Studio album by Youssou N'Dour
- Released: 11 July 1994
- Recorded: September–October 1993
- Studio: Power Play (New York City); Xippi (Dakar);
- Genre: Pop; folk; world; country;
- Length: 73:01
- Label: Columbia
- Producer: Verna Gillis

Youssou N'Dour chronology
| Special Noël (1993) | The Guide (Wommat) (1994) | Gainde (1995) |

= The Guide (Wommat) =

The Guide (Wommat) is the seventh studio album by Senegalese singer and composer Youssou N'Dour. Recorded during the autumn of 1993 in both New York City and Dakar, the album was released on 11 July 1994 through Columbia Records.
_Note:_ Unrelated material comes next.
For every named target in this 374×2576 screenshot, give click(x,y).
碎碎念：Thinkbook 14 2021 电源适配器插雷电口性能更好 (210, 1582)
Featuring the hit single "7 Seconds", a duet with Neneh Cherry, The Guide (Wommat) is the commercially most successful album by N'Dour.

Professional ratings
Review scores
| Source | Rating |
| AllMusic | Star |
| Music Week | Star |

==Track listing==

| No. | Title | Lyrics | Music | Length |
|---|---|---|---|---|
| 1. | "Leaving (Dem)" |  |  | 5:03 |
| 2. | "Old Man (Gorgui)" |  |  | 6:30 |
| 3. | "Without a Smile (Same)" (featuring Branford Marsalis) |  |  | 4:12 |
| 4. | "Mame Bamba" | Y. N'Dour; Boubacar N'Dour; | Mamadou Mbaye; Y. N'Dour; | 4:58 |
| 5. | "7 Seconds" (with Neneh Cherry) | Y. N'Dour; Cherry; | Cameron McVey; Jonathan Sharp; | 5:06 |
| 6. | "How You Are (No Mele)" | Y. N'Dour; Kabou Gueye; | Habib Faye; Gueye; Y. N'Dour; | 3:39 |
| 7. | "Generations (Diamono)" |  |  | 5:46 |
| 8. | "Tourista" |  | Jean-Philippe Rykiel | 4:36 |
| 9. | "Undecided (Japoulo)" |  | Faye; Rykiel; | 5:26 |
| 10. | "Love One Another (Beuguente)" |  | Rykiel; Y. N'Dour; | 4:51 |
| 11. | "Life (Adouna)" |  | Rykiel | 4:04 |
| 12. | "My People (Samay Nit)" | Bouna N'Diaye |  | 4:38 |
| 13. | "Oh Boy" |  |  | 4:37 |
| 14. | "Silence (Tongo)" |  |  | 4:38 |
| 15. | "Chimes of Freedom" | Bob Dylan | Dylan | 4:51 |
| Total length: |  |  |  | 73:01 |

==Charts==

Chart performance for The Guide (Wommat)
| Chart (1994–1995) | Peak position |
|---|---|
| Australian Albums (ARIA) | 39 |
| Austrian Albums (Ö3 Austria) | 11 |
| Belgian Albums (Ultratop Flanders) | 38 |
| Dutch Albums (Album Top 100) | 11 |
| European Albums (IFPI) | 17 |
| Finnish Albums (Suomen virallinen lista) | 15 |
| French Albums (IFOP) | 15 |
| German Albums (Offizielle Top 100) | 27 |
| Italian Albums (AFI) | 4 |
| Japanese Albums (Oricon) | 27 |
| New Zealand Albums (RMNZ) | 47 |
| Portuguese Albums (AFP) | 11 |
| Spanish Albums (AFYVE) | 8 |
| Swedish Albums (Sverigetopplistan) | 43 |
| Swiss Albums (Schweizer Hitparade) | 18 |
| UK Albums (Official Charts) | 87 |
| US World Albums (Billboard) | 2 |

==Certifications==

Certifications for The Guide (Wommat)
| Region | Certification | Certified units/sales |
| France (SNEP) | 2× Gold | 200,000^{*} |
| Italy (FIMI) | Platinum | 100,000^{*} |
| Netherlands (NVPI) | Gold | 50,000^{^} |
| Spain (Promusicae) | Gold | 50,000^{^} |
| Switzerland (IFPI Switzerland) | Gold | 25,000^{^} |
^{*} Sales figures based on certification alone. ^{^} Shipments figures based on certification alone.